Inaugurata, oggi 14 Maggio, la mostra dal titolo “DOMESTIC FLIGHTS“, a cura dello Storico d’Arte Ivo Serafino Fenu. Un ritorno alla “normalità”, al concreto e all’arte da vedere e da toccare. In questi anni di pandemia, di chiusure forzate, aperture col contagocce e realtà virtuali, riprende timidamente la vita del mondo dell’arte, tra i più flagellati dal covid 19.
Riprendiamoci gli spazi, riprendiamo le vecchie consuetudini: l’arte abbatte i muri, cancella i confini, accresce la speranza verso il futuro. Presso la GALLERIA CROBU ART&DESIGN, sarà possibile ammirare le opere di Marcella Vanzo, Giulia Casula, Fabio Frau, Fabiola Ledda, Benedetta Marcia, Veronica Paretta, Pastorello, Egle Picozzi, Rachele Sotgiu.
Lascio alle parole del curatore il compito di guidare l’occhio dei visitatori, perchè visitare una mostra è un po’ come partire per un nuovo viaggio, dove la destinazione è sempre una felice sorpresa.
Testo di Ivo Serafino Fenu
Confinati obtorto collo, malgré nous … a marolla! (in Sardo campidanese).

Dati di localizzazione tramite coordinate in pixel
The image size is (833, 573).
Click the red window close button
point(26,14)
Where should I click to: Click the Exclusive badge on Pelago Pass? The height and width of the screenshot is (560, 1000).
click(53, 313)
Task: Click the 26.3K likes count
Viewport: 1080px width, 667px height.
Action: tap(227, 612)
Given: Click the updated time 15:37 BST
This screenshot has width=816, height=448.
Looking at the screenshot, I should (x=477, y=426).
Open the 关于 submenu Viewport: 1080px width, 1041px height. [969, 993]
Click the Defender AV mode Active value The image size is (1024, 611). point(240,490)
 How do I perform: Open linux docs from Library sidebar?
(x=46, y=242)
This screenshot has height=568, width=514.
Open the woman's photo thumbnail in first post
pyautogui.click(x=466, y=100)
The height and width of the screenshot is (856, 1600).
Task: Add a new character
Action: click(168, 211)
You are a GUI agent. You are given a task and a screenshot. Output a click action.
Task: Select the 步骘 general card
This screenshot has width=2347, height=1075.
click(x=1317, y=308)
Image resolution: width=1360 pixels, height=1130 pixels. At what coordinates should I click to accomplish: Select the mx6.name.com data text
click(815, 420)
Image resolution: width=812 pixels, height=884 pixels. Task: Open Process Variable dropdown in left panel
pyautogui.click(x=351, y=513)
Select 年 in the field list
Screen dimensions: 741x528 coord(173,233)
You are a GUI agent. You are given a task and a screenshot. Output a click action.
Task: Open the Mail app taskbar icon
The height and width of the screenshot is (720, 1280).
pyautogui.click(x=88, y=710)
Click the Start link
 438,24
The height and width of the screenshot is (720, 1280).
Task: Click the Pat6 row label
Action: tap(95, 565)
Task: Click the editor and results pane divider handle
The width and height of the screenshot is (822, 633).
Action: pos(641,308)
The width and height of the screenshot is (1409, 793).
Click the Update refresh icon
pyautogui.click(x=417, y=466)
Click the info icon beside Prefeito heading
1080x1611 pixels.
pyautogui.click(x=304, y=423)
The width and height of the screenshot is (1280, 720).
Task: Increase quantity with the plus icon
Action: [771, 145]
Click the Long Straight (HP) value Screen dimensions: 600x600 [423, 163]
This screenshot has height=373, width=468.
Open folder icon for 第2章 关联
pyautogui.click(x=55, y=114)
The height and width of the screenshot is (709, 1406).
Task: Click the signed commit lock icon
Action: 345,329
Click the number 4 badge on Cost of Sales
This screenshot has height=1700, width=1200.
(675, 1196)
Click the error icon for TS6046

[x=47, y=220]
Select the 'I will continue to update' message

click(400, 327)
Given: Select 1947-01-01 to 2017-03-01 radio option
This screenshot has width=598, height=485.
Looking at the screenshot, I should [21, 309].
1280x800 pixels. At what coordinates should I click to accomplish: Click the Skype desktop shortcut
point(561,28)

Compiti da svolgere
#1 Trascrivi parola per parola il passo del testo sulla mostra che comincia con "Riprendiamoci gli spazi, riprendiamo" e finisce con "Picozzi, Rachele Sotgiu.".
#2 Elenca tutte le azioni che il testo sulla mostra attribuisce all'arte.
Per svolgere i compiti non occorre consultare i dati.

Soluzioni
#1
Riprendiamoci gli spazi, riprendiamo le vecchie consuetudini: l’arte abbatte i muri, cancella i confini, accresce la speranza verso il futuro. Presso la GALLERIA CROBU ART&DESIGN, sarà possibile ammirare le opere di Marcella Vanzo, Giulia Casula, Fabio Frau, Fabiola Ledda, Benedetta Marcia, Veronica Paretta, Pastorello, Egle Picozzi, Rachele Sotgiu.

#2
- abbatte i muri
- cancella i confini
- accresce la speranza verso il futuro